ConvNets
Introduction

Convolutional Neural Networks (ConvNet/CNN) are a type of deep learning algorithm that can take input images, assign importance (learnable weights and biases) to various aspects/objects in the images, and distinguish between them. Compared to other classification algorithms, ConvNet requires much less preprocessing. While filters were originally designed manually, ConvNet has the ability to learn these filters/features through sufficient training.
The architecture of convolutional networks is inspired by the connection patterns of neurons in the human brain, particularly the organization of the visual cortex. A single neuron responds to stimuli only within a limited region of its visual field known as the receptive field. These fields overlap to cover the entire visual area.
Input Image

In the illustration, we have an RGB image that is divided into three color planes (red, green, and blue). There are many such color spaces for images—grayscale, RGB, HSV, CMYK, etc.
One can imagine the computational load when an image reaches 8K (7680×4320) resolution. The role of ConvNet is to simplify the image into a more manageable form without losing features critical for making accurate predictions. This is especially important when designing an architecture that not only excels at learning features but can also scale to vast datasets.
Convolutional Layer - The Kernel
Image Size = 5 (Height) x 5 (Width) x 1 (Number of Channels, e.g., RGB)
In the above illustration, the green portion resembles our 5x5x1 input image I. The elements involved in the convolution operation in the first part of the convolution layer are called the kernel/filter K, highlighted in yellow. We choose K as a 3x3x1 matrix.
With a stride length of 1 (non-strided), we perform element-wise multiplication between K and the image section P under the kernel Hadamard Product, moving the kernel 9 times.

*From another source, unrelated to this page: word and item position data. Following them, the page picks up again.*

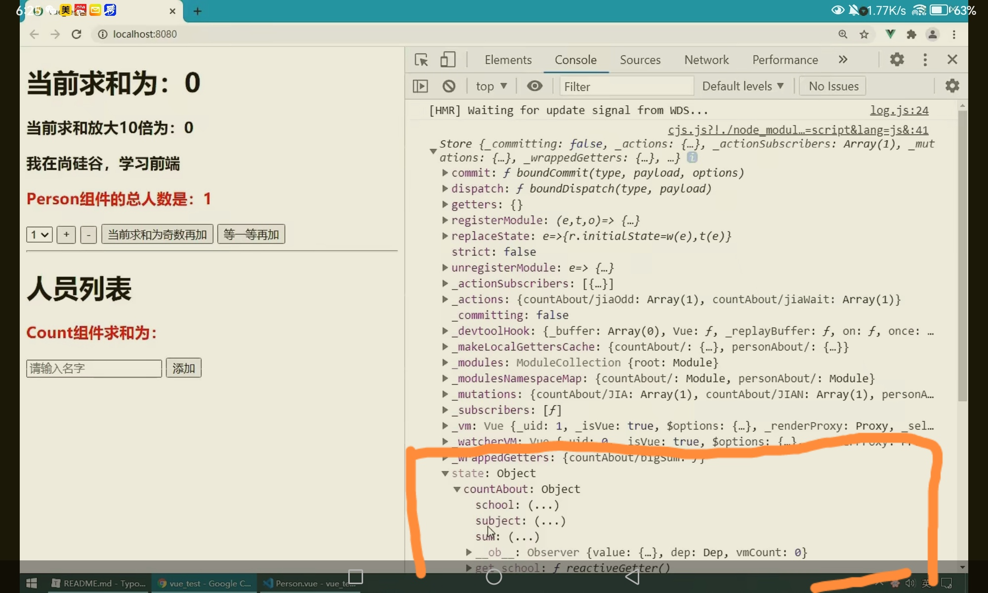This screenshot has height=593, width=988.
Task: Switch to the Network tab
Action: 706,60
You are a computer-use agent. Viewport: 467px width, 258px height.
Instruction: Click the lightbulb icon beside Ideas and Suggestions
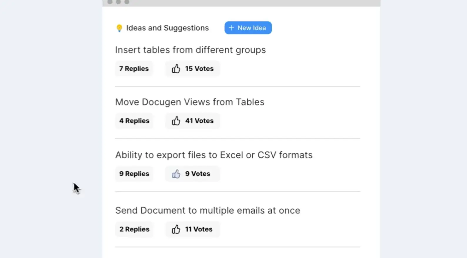(x=119, y=28)
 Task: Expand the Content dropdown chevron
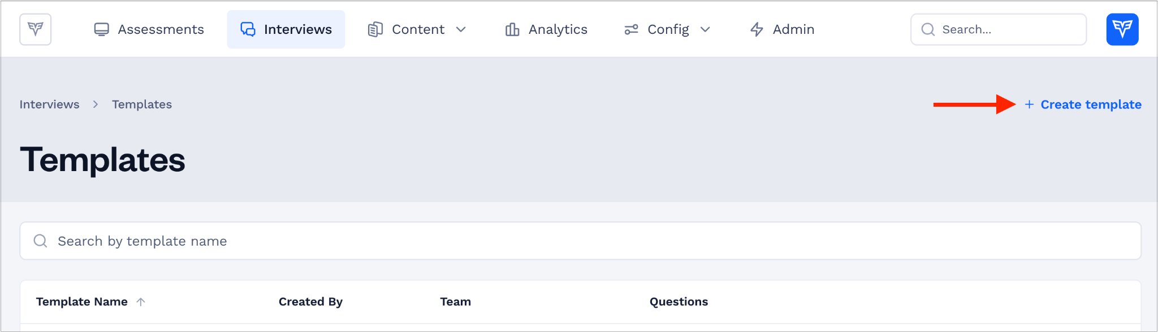(461, 29)
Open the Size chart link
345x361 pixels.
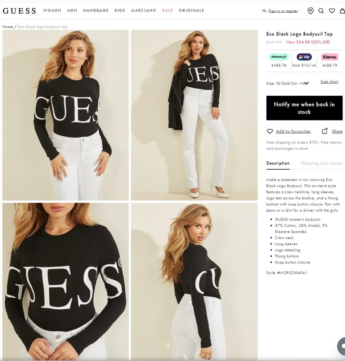coord(330,82)
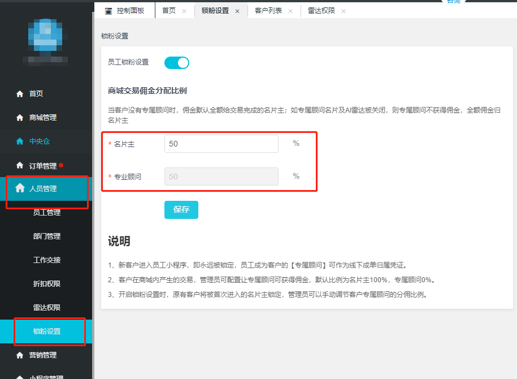The width and height of the screenshot is (517, 379).
Task: Close the 客户列表 tab
Action: (x=290, y=11)
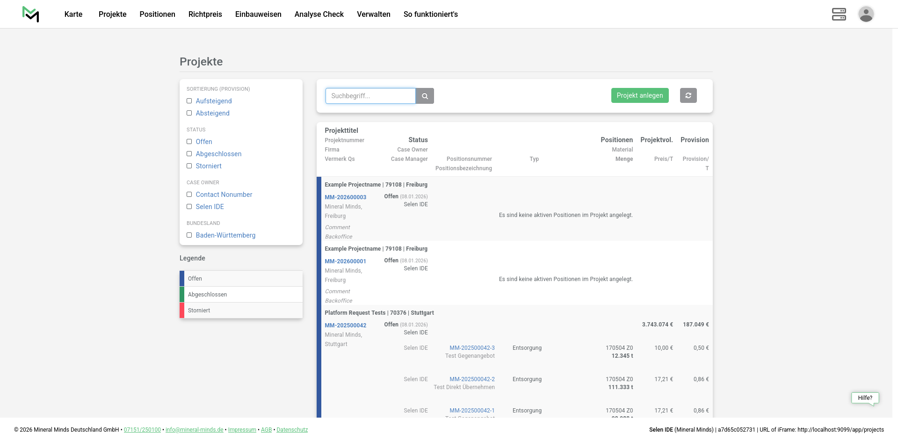Click the Impressum footer link

pos(242,430)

The filter moves to the right with a fixed stride value until it covers the entire width of the image. Then, it jumps back to the start (left side) of the image using the same stride value and repeats the process until the entire image is traversed.
For images with multiple channels (e.g., RGB), the kernel has the same depth as the input image. Matrix multiplication is performed between Kn and In stacks ([K1, I1]; [K2, I2]; [K3, I3]), summing all results with the bias to produce a compressed single-depth channel convolution feature output.
The purpose of the convolution operation is to extract high-level features from the input image, such as edges. Convolutional networks are not limited to just one convolution layer. Traditionally, the first ConvLayer captures low-level features like edges, colors, and gradient directions. By adding more layers, the architecture adapts to capture high-level features, providing us with a network that comprehensively understands images in the dataset, akin to human perception.
This operation can yield two types of results: one where the dimensions of the convolution features are reduced compared to the input, and another where dimensions are increased or remain unchanged. This is achieved by applying valid padding in the former case and same padding in the latter.
When we enhance a 5x5x1 image to a 6x6x1 image and then apply a 3x3x1 kernel on it, we find that the size of the convolution matrix is 5x5x1, hence the term Same Padding.
On the other hand, if we perform the same operation without any padding, we obtain a matrix with the dimensions of the kernel (3x3x1) itself, referred to as Valid Padding.
Pooling Layer
Similar to the convolutional layer, the pooling layer is responsible for reducing the spatial dimensions of the convolutional features. This is done to decrease the computational power needed for processing the data through dimensionality reduction. Additionally, it is useful for extracting dominant features that are invariant to rotation and position, thereby maintaining an effective training process for the model.
There are two types of pooling: max pooling and average pooling. Max pooling returns the maximum value from the portion of the image covered by the kernel. On the other hand, average pooling returns the average of all values in the portion of the image covered by the kernel.
Max pooling can also act as a noise suppressor. It completely discards noisy activations and performs denoising along with dimensionality reduction. In contrast, average pooling simply reduces dimensions as a noise suppression mechanism. Therefore, we can say that max pooling performs significantly better than average pooling.

The convolutional layer and pooling layer together form the i-th layer of the convolutional neural network. Depending on the complexity of the image, the number of such layers can be increased to further capture low-level details, but this comes at the cost of requiring more computational power.
After the above processes, we have successfully enabled the model to understand features. Next, we will flatten the final output and input it into a standard neural network for classification.
Classification — Fully Connected Layer (FC Layer)

Adding a fully connected layer is a (typically) inexpensive way to learn a nonlinear combination of the high-level features represented by the output of the convolutional layers. The fully connected layer learns the possible nonlinear functions in that space.
Now that we have transformed the input image into a format suitable for a multilayer perceptron, we will flatten the image into a column vector. The flattened output is fed into a feedforward neural network, and backpropagation is applied in each iteration of training. Over a series of epochs, the model becomes capable of distinguishing between the main features in the image and certain low-level features, classifying them using Softmax classification techniques.